The past 2 Saturdays have been spent with foster family, having a great time, sad to leave… B has decided her brother is okay, which is good since he is fascinated by her. L is angling for the role of second Mommy. C completely overlooked a TRAMPOLINE she was so focused on playing with her new brother. Now that’s love!

Reluctant Snuggler

Which brings us to the real star of our show – my son. He is charming. He is ridiculously cute. And he knows it. He can handle an adoring public, but he likes to stick close to home base.

Suddenly, we are changing the rules on him. And he’s not impressed, but he is beginning to rally.

Our first night alone got off to a rocky start: screaming and reaching for the door, then crying in heartbreak. But we both calmed down after about 15 minutes. He let me comfort him and there was some definite snuggle-age. We played and read books and sang songs until bedtime. After a brief protest, he cuddled with me and his bottle. And I rocked my boy to sleep in my arms! I can’t say that enough – I rocked him to sleep in my arms! And in fact I rocked this sleeping boy in my arms, long past him falling asleep.

The Daddy

Our final cast member is the hero of our story. On his second visit, his son went up to him, lifted up his arms and proceeded to snuggle with his new Daddy. That’s right, on day two! He still flinches away from me, but he LOVES his Daddy.

He runs to him when we arrive. He chooses him above everyone else. He climbs all over him. He plays “hockey” with the mini-sticks. He recruits him to swing him around in a big, green Rubbermaid. He rubs his scruffy face with his hands. Yesterday, he found a hairy belly under Daddy’s t-shirt and found that endlessly fascinating. This is the only Daddy he has ever known.
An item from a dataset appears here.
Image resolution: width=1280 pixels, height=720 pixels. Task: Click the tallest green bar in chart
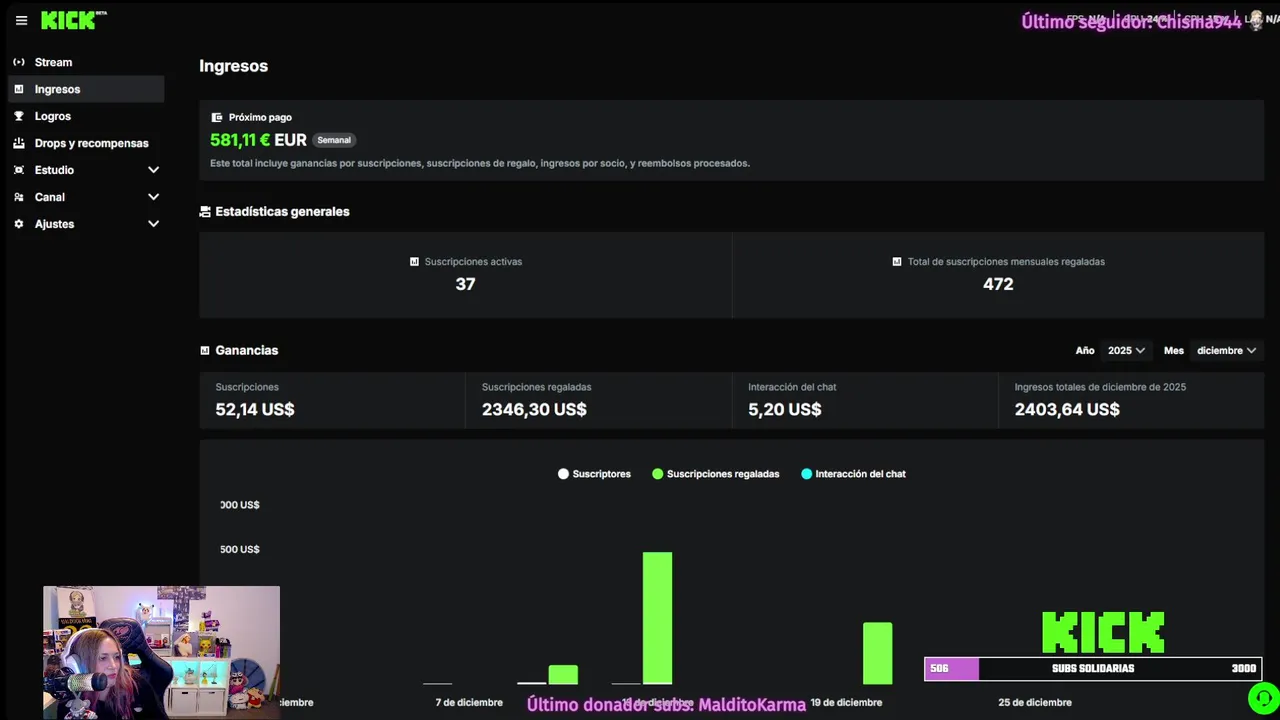657,618
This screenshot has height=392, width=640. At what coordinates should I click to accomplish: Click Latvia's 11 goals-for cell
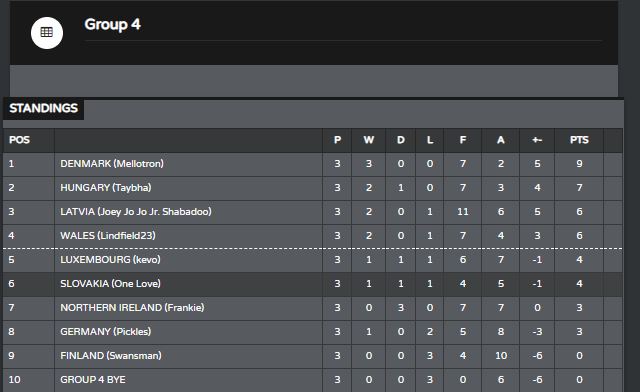point(462,212)
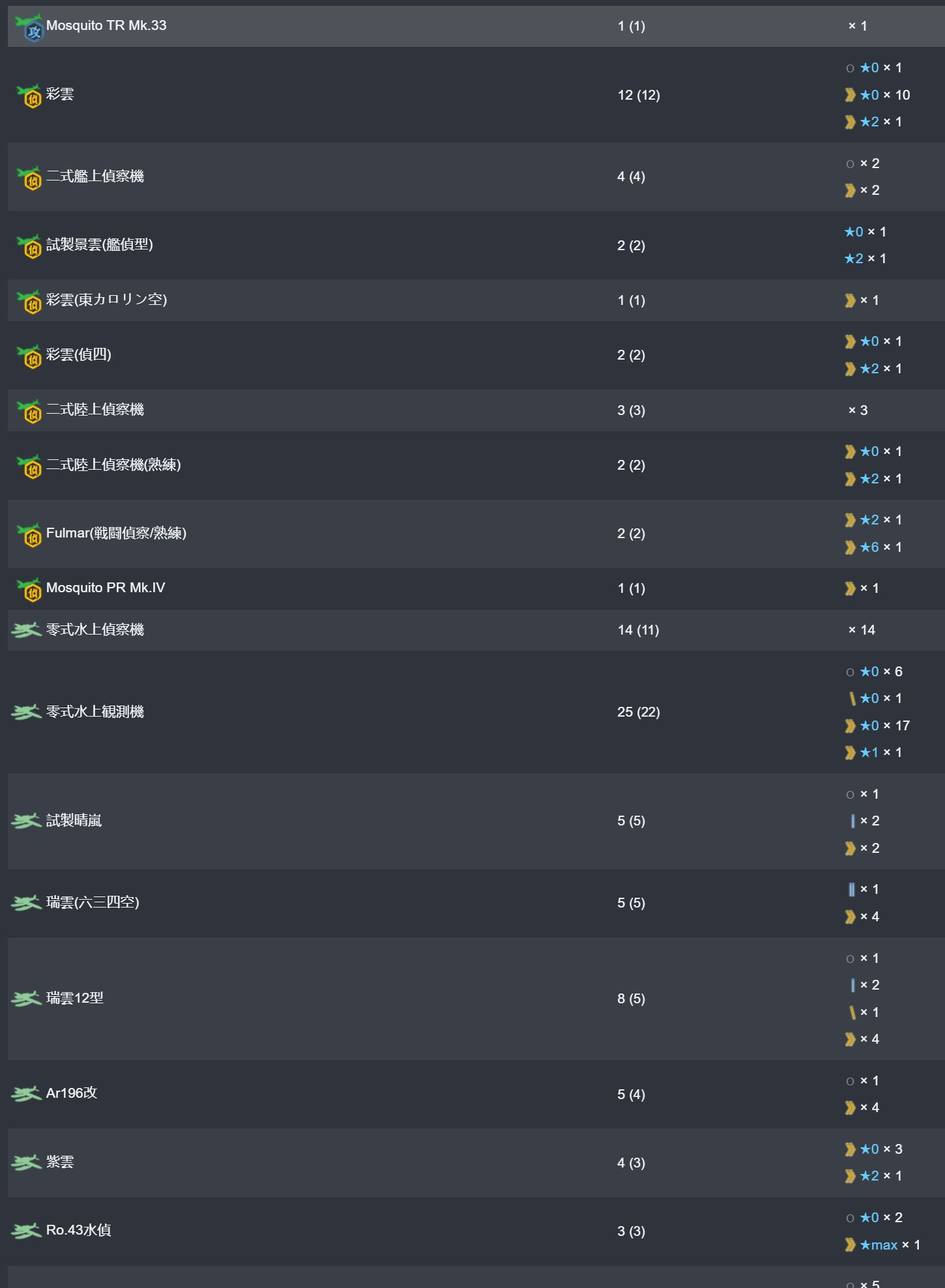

There are moments when I’m slightly envious, but altogether, I am thrilled! Glen was worried about bonding. He wondered if he would love this child the same as the others. He wondered if this child would love him.

When will he learn that I am ALWAYS right? 😉

So here’s me, at the end of our second week “visiting” S at his foster home. On Saturday, the whole family is coming to our house. The next two weeks, he will come home for increasing visits: 2 hours, 4, 7, overnight, 2 nights… until he comes home for good.

P.S. Sandra and John – I’m totally kidding about the siphoning gas thing, especially since I know you’re reading this. A dark parking lot where no one knows me is much more my style.